Competition in the industry is getting tougher, not just from the Japanese restaurant segment but also due to the wide variety of cuisines available in the market today. However, Wong says the group sees this challenge as an opportunity to grow the Japanese cuisine community in Malaysia. Demand is still growing, she notes.
Kampachi will be operating three outlets within the Klang Valley; one in Jaya 33 in Petaling Jaya, in Pavilion KL and the upcoming outlet in EQ Hotel, where the current outlet in The Troika will be relocating to.
It used to operate around five Kampachi restaurants including outlets in Penang and Melaka – all located within the Lim family-owned Equatorial hotels. However, the group has been consolidating its operations and the restaurant business has been restructured as a separate entity to position it for the next phase of its business strategy.
The Troika outlet, located near KLCC, has been closed. This outlet became a temporary home for its loyal customers when the former Equatorial outlet on Jalan Sultan Ismail was closed in 2012 to make way for a redevelopment to be known as Equatorial Plaza.
“We have to continue to serve our loyal guests who have followed the restaurant over the years. But now that the reopening of Equatorial Plaza is to take place in March, it doesn’t make sense to have two outlets located so close to each other,” says Wong.
Next month, Equatorial Plaza, where the EQ Kuala Lumpur Hotel is set to make a rebirth when it reopens, will be home to the most exclusive Kampachi restaurant in the chain.
With an investment cost of RM3mil, the group is obviously putting in a lot of effort into the reopening of the EQ outlet. The new restaurant is set to be the largest outlet for the group and is designed to be the showcase of what the restaurant has to offer – right back at the place where it all started for Kampachi.
One of the attractions at the EQ outlet will be the sushi counter which is being furnished from rare Japanese Inoki wood specially imported from Japan. Costing RM250,000, the Inoki Sushi counter at the EQ outlet is another testament of Kampachi’s unique offering in the market.
Having survived in the competitive restaurant business after 45 years is a feat worth celebrating.
But this is only the beginning of a new chapter for Kampachi. Wong says the F&B group still has the ambition to grow.
A part of this plan is to take the brand overseas, starting with the other countries in the region. Wong notes that Kampachi is able to offer different concepts depending on the location and clientele base, which will help it stand out in new markets.
“This is one of the reasons why Kampachi is being carved out from the hotel operations to be a standalone business. The expansion, however, will be done very selectively as the company emphasises on maintaining quality and consistency, which is more important than merely having more outlets,” Wong says.

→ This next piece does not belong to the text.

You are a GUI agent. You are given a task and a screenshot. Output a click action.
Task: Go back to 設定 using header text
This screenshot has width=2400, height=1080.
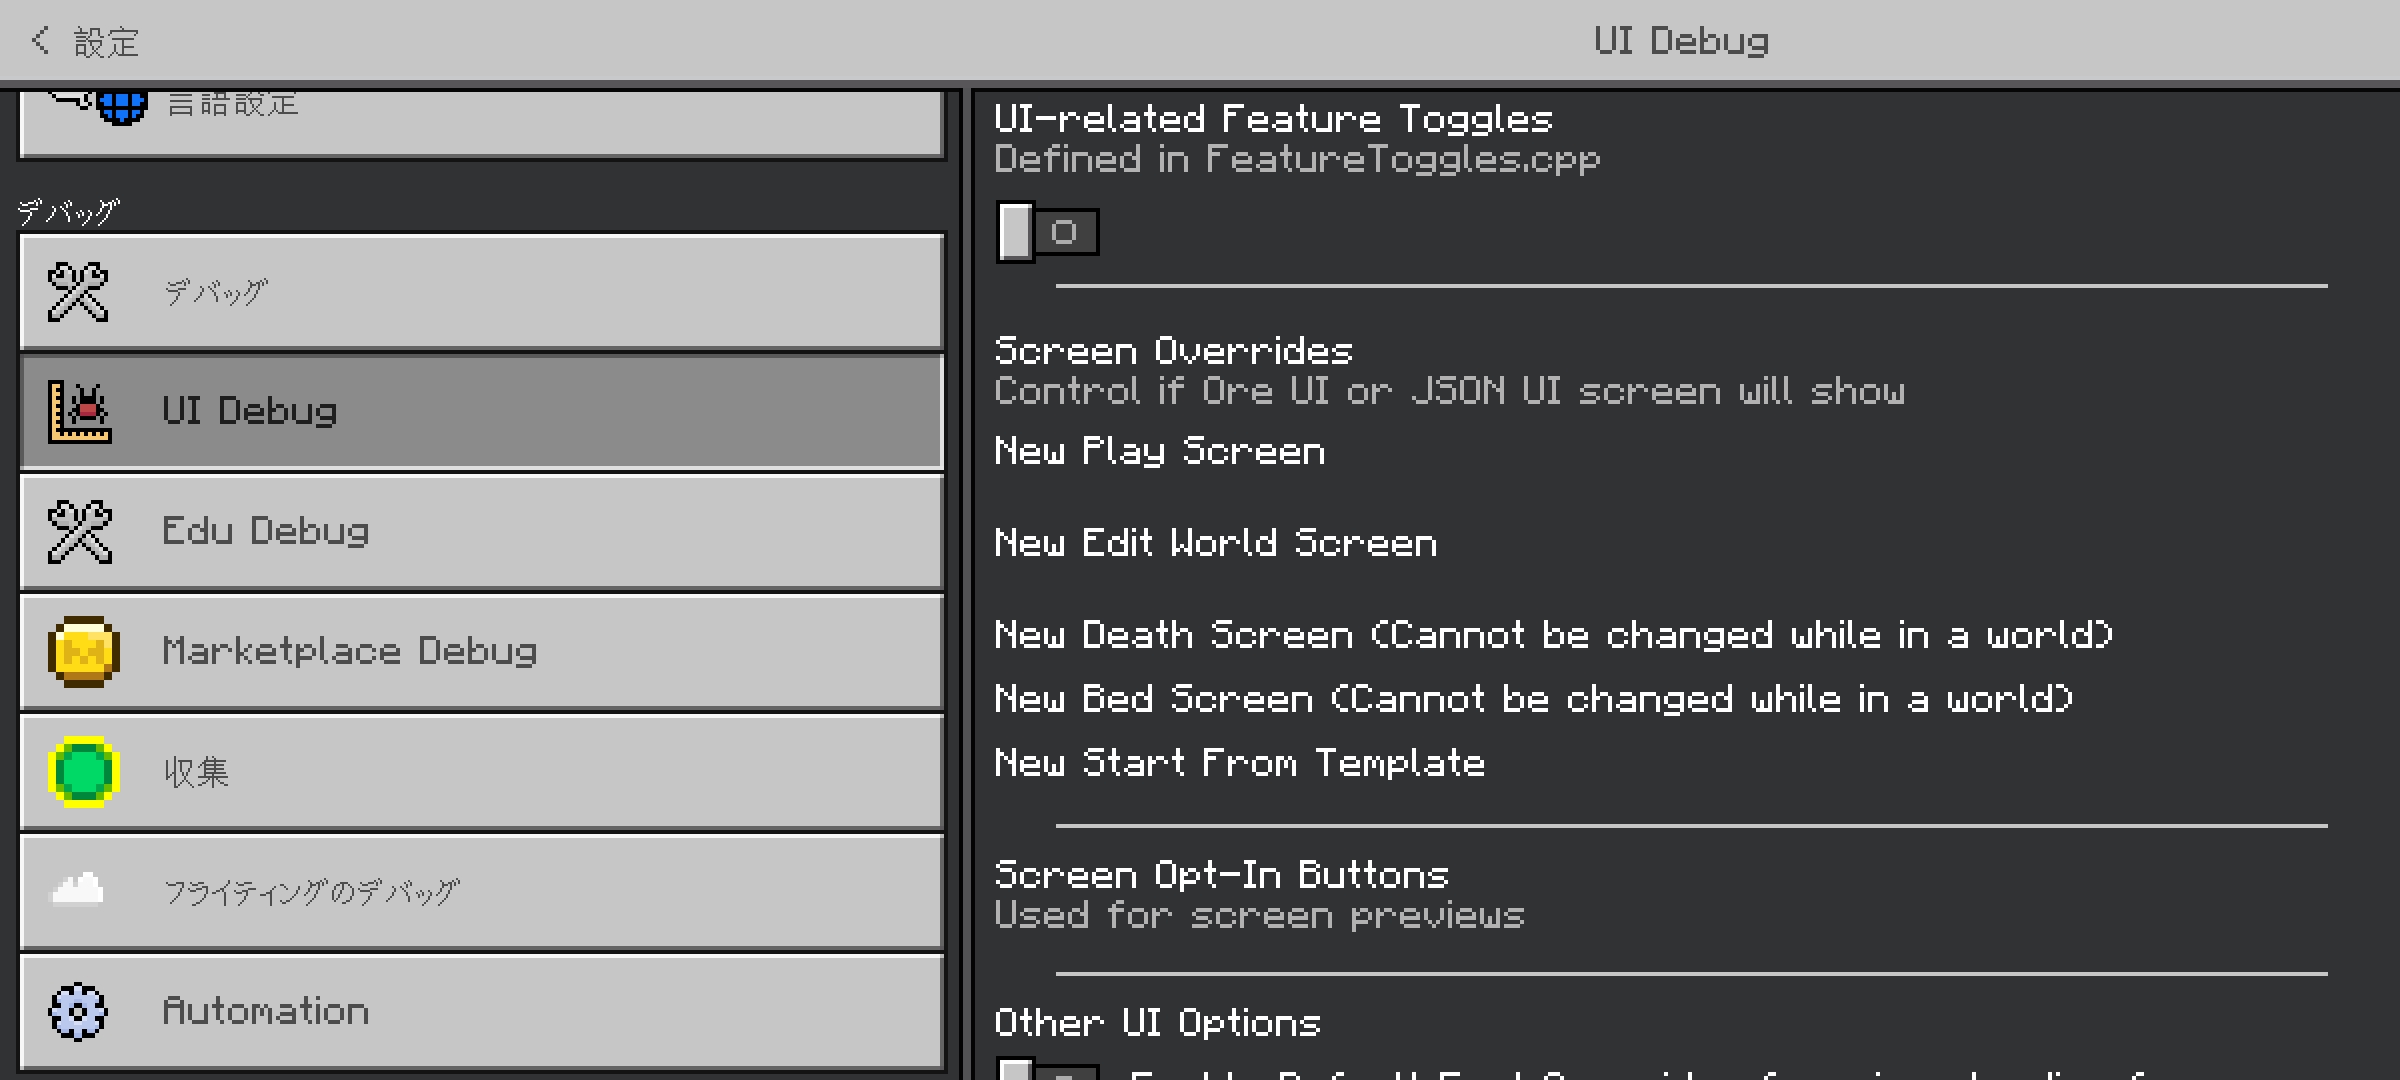coord(106,43)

She adds that this growth plan is also the reason why its latest outlet is being positioned as the showcase outlet. As market demand continues to evolve, it is important to have a place for customers to come and see what the group has to offer across the board.
The new look will also enable Kampachi to saddle back into EQ Hotel’s new look and identity.
“Each market in a particular location is unique, so the concept has to be in line with the market that caters to different customer profiles. However, we will continue to maintain our positioning as a restaurant in the premium market segment,” says Wong.
Backed by long serving staff members, excellent training and standard operating procedures honed over four decades, Kampachi Japanese Restaurant is set to begin cooking up new chapters in its culinary journey.